Respiratory motion causes significant dose uncertainty in particle‑beam therapy for thoracic and abdominal tumors, and this report builds on TG76 to address motion‑management aspects essential for accurate, safe delivery. The report reviews tumor‑motion impact, dosimetric considerations, and current techniques across particle‑beam modes, and offers guidance and risk analysis for quality assurance while outlining future development strategies. It recommends commissioning and facility‑specific dosimetric characterization, motion assessment, treatment planning, active and passive motion‑management techniques, image guidance, monitoring, and vendor‑related decision‑making.
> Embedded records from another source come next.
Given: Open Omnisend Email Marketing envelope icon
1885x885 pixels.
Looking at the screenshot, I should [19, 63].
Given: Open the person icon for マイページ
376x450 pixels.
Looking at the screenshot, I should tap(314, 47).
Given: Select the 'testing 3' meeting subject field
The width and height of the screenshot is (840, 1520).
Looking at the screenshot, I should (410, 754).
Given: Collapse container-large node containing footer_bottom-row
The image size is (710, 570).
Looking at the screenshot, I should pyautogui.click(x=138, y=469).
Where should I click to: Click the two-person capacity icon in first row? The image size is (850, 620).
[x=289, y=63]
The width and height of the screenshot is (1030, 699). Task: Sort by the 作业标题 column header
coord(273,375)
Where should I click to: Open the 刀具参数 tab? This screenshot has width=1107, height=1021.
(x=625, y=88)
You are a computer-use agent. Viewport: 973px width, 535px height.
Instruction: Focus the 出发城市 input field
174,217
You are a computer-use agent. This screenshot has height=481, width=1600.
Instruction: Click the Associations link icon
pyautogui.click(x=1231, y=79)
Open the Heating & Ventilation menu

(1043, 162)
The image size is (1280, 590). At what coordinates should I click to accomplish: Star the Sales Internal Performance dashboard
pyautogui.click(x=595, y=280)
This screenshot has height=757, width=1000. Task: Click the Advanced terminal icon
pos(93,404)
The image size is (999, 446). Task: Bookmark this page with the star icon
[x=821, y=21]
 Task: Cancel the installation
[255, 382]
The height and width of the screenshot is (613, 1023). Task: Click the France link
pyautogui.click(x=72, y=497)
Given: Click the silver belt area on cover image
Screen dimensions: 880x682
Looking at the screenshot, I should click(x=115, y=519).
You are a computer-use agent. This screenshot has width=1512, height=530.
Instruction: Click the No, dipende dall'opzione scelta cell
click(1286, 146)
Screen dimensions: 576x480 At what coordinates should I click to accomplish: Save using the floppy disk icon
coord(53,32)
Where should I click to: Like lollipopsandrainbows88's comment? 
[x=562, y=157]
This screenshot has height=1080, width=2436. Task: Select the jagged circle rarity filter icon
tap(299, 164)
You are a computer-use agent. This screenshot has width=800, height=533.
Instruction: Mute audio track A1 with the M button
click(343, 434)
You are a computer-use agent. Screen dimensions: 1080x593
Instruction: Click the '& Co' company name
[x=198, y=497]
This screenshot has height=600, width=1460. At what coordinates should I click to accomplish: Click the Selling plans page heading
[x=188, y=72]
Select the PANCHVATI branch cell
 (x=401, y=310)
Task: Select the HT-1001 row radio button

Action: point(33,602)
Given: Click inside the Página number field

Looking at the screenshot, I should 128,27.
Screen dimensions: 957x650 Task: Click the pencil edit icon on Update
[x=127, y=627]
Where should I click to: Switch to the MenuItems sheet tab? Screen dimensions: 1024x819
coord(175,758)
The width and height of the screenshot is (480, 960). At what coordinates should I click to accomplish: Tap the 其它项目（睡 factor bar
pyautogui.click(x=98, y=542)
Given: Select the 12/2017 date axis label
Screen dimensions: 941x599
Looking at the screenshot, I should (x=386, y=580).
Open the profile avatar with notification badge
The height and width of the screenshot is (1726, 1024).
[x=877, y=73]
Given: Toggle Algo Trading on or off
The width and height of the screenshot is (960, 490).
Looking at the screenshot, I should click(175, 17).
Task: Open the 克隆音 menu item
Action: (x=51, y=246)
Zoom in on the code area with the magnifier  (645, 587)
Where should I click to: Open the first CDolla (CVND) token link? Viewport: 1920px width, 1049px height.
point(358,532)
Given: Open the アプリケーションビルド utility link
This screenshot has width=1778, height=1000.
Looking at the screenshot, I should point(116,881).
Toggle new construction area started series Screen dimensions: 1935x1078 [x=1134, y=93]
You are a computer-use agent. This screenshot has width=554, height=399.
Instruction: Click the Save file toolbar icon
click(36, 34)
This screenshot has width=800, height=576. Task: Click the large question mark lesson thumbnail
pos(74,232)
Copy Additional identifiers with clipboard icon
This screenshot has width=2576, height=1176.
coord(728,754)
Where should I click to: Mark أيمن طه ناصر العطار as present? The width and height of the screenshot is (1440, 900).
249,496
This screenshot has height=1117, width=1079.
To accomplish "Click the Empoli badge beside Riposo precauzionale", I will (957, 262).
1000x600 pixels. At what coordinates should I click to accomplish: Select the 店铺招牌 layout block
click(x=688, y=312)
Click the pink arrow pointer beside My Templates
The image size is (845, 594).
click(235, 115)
Key recommendations include conducting thorough planning studies with retrospective data and establishing SOPs for all motion‑involved sites, and adopting a risk‑based methodology for ongoing quality management.

Abstract

Dose uncertainty induced by respiratory motion remains a major concern for treating thoracic and abdominal lesions using particle beams. This Task Group report reviews the impact of tumor motion and dosimetric considerations in particle radiotherapy, current motion-management techniques, and limitations for different particle-beam delivery modes (i.e., passive scattering, uniform scanning, and pencil-beam scanning). Furthermore, the report provides guidance and risk analysis for quality assurance of the motion-management procedures to ensure consistency and accuracy, and discusses future development and emerging motion-management strategies. This report supplements previously published AAPM report TG76, and considers aspects of motion management that are crucial to the accurate and safe delivery of particle-beam therapy. To that end, this report produces general recommendations for commissioning and facility-specific dosimetric characterization, motion assessment, treatment planning, active and passive motion-management techniques, image guidance and related decision-making, monitoring throughout therapy, and recommendations for vendors. Key among these recommendations are that: (1) facilities should perform thorough planning studies (using retrospective data) and develop standard operating procedures that address all aspects of therapy for any treatment site involving respiratory motion; (2) a risk-based methodology should be adopted for quality management and ongoing process improvement.